Problem description: Reproduce the records below, swapping every "coordinates" for "screen position" and leaving everything else as it is.

Records from a data source
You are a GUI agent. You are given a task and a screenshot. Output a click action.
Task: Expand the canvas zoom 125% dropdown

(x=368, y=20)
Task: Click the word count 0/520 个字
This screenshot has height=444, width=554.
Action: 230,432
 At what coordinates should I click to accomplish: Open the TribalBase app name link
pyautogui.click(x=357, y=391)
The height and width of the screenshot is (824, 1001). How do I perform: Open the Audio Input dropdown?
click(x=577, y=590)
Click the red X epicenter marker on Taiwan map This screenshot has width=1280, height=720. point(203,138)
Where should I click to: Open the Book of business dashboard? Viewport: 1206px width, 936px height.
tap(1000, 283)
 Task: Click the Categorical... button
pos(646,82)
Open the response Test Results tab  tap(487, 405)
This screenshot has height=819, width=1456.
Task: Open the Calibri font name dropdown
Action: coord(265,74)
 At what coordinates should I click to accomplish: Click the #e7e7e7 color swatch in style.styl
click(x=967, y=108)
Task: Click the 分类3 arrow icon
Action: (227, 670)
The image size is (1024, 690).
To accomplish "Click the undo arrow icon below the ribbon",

Result of this exercise:
You are a GUI agent. You are given a task and a screenshot. Output a click action.
Task: Expand the canvas zoom 125% dropdown

(x=368, y=20)
Task: Click the word count 0/520 个字
This screenshot has height=444, width=554.
Action: 230,432
 At what screen position should I click to accomplish: Open the TribalBase app name link
pyautogui.click(x=357, y=391)
The height and width of the screenshot is (824, 1001). How do I perform: Open the Audio Input dropdown?
click(x=577, y=590)
Click the red X epicenter marker on Taiwan map This screenshot has width=1280, height=720. point(203,138)
Where should I click to: Open the Book of business dashboard? Viewport: 1206px width, 936px height.
tap(1000, 283)
 Task: Click the Categorical... button
pos(646,82)
Open the response Test Results tab  tap(487, 405)
This screenshot has height=819, width=1456.
Task: Open the Calibri font name dropdown
Action: coord(265,74)
 At what screen position should I click to accomplish: Click the #e7e7e7 color swatch in style.styl
click(x=967, y=108)
Task: Click the 分类3 arrow icon
Action: (227, 670)
The image size is (1024, 690).
To accomplish "Click the undo arrow icon below the ribbon",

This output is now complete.